I actually have a friend who works as a financial auditor. I asked him one day, "Why become an auditor?" and I was pretty surprised by his answer! He really enjoys finance and keeping everything in order. He enjoys finding those little discrepancies in financial records.

He feels like it's almost financial detective work. Sometimes you just find careless errors, but every now and then you uncover a case of fraud!

It doesn't sound terribly exciting to me either, but my friend seems to enjoy his job.

Azuza
Post 2
@Monika - Actually, you might be surprised. My sister decided to go into accounting when she went to college (although she did go in her mid-twenties instead of just out of high school.) A lot of colleges offer accounting programs, so someone must be taking them!

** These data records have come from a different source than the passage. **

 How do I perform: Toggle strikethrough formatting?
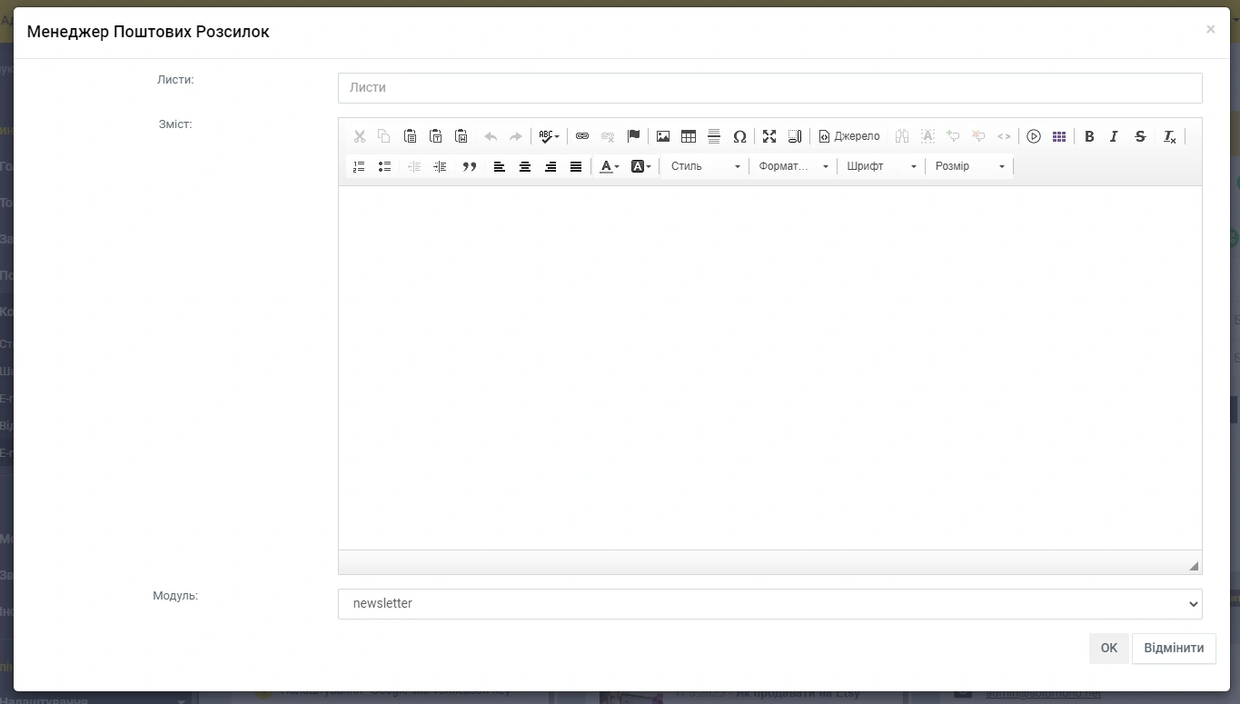point(1140,136)
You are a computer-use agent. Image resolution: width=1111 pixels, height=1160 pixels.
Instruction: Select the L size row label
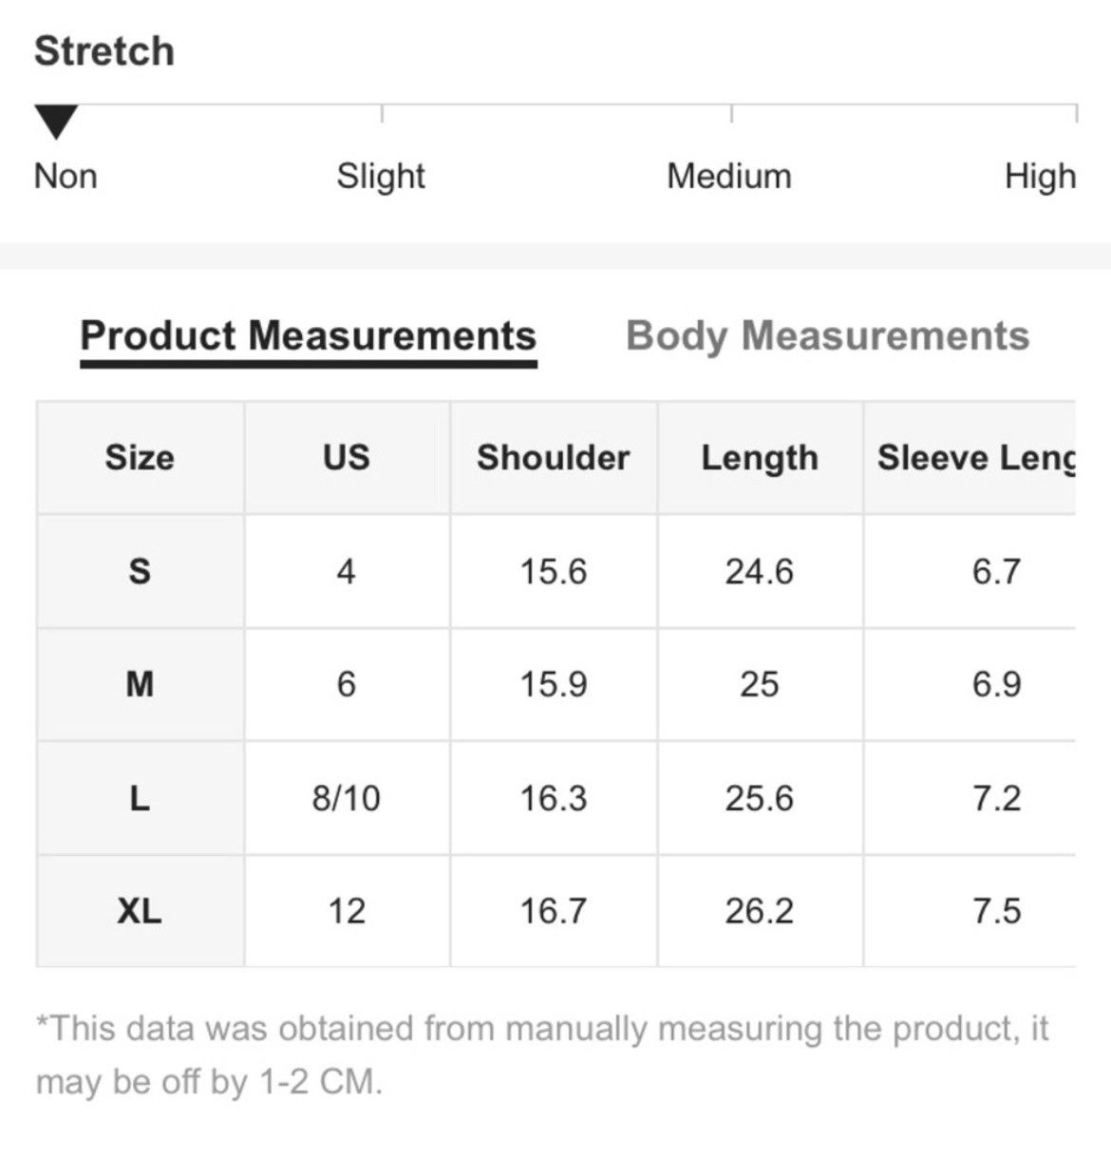click(x=140, y=798)
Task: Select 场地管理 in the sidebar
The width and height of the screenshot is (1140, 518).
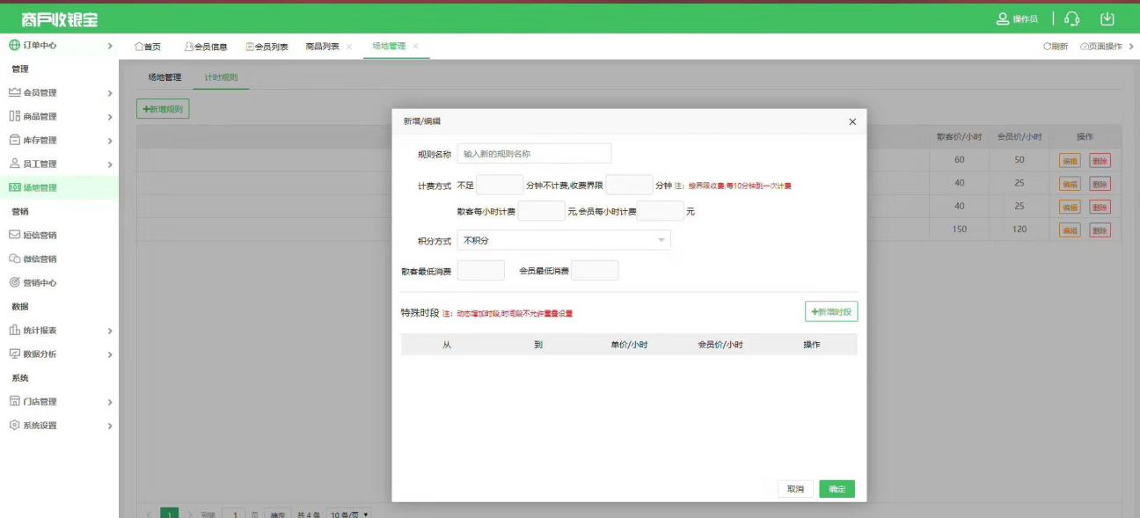Action: [x=40, y=187]
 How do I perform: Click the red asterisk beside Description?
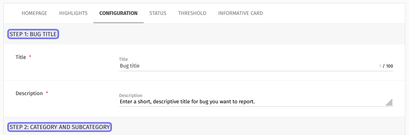47,93
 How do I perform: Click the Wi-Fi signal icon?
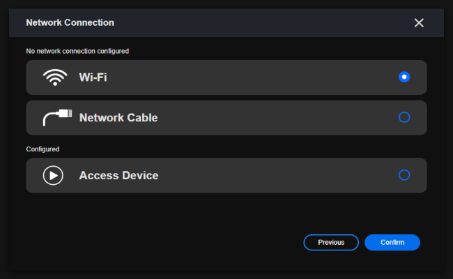(x=54, y=77)
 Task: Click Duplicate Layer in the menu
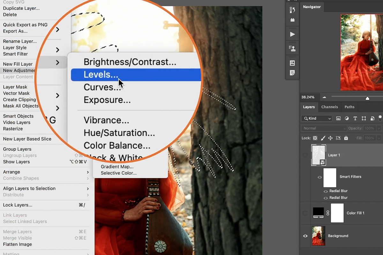click(x=21, y=8)
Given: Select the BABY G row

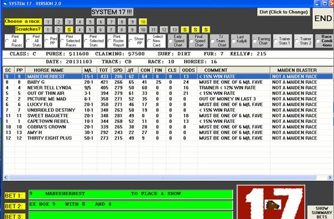Looking at the screenshot, I should coord(168,82).
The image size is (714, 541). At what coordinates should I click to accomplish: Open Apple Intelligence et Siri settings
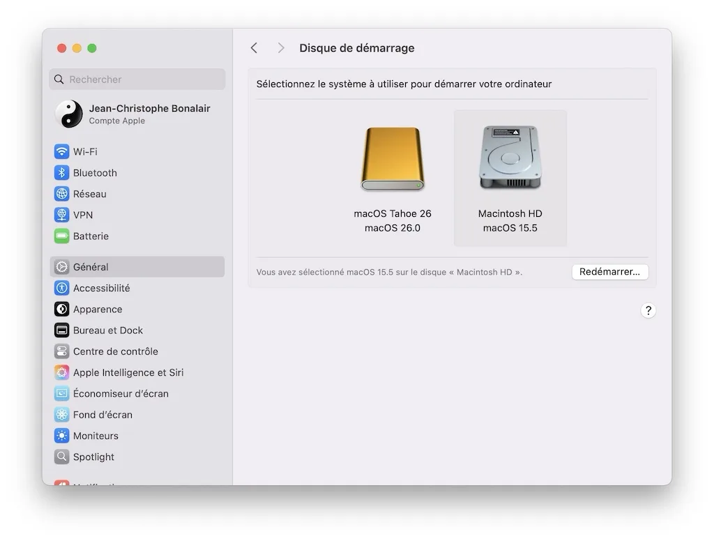128,372
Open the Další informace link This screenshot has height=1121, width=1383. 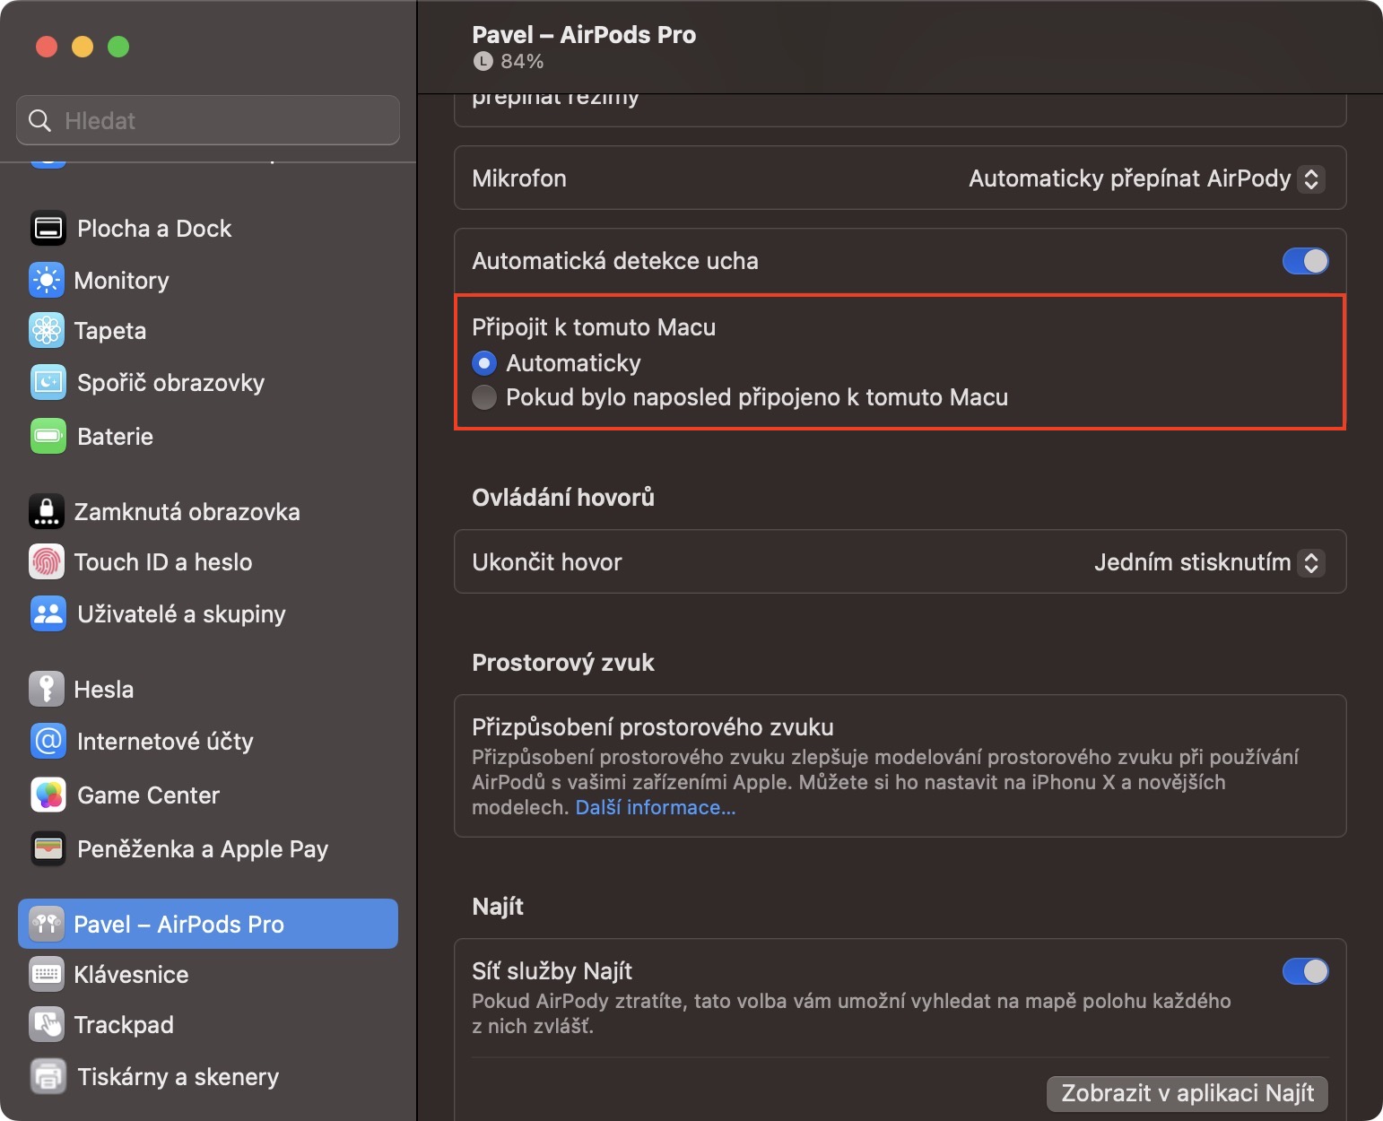click(x=656, y=808)
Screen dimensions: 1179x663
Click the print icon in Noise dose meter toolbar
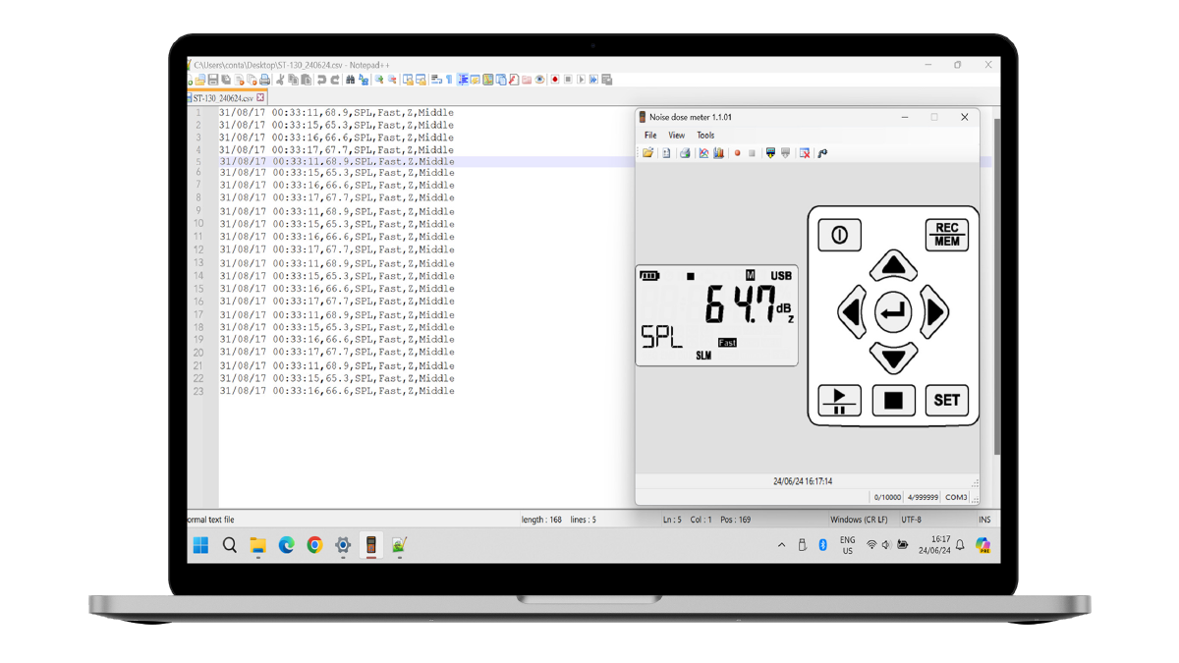(x=685, y=153)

I'm actually less interested in the answer to the question of "How do you become an auditor?" than I am in the actual job specifics. I actually can't imagine anyone wanting to be an auditor. It seems like the job must be pretty tedious. You spend all your time looking through financial records, trying to find discrepancies? No thanks!

Monika
Post 1
I always wonder how someone decides on becoming an auditor. I don't know too many people that start college and say, "Hmm, I think I'll go to college and get a degree in account and then become an auditor." I'm sure it does happen, but I'm betting that's pretty rare.

I guess it's good that you can become an auditor with a degree in business with an emphasis on finance. I have a feeling there wouldn't be too many people qualified to be entry-level auditors if this wasn't the case!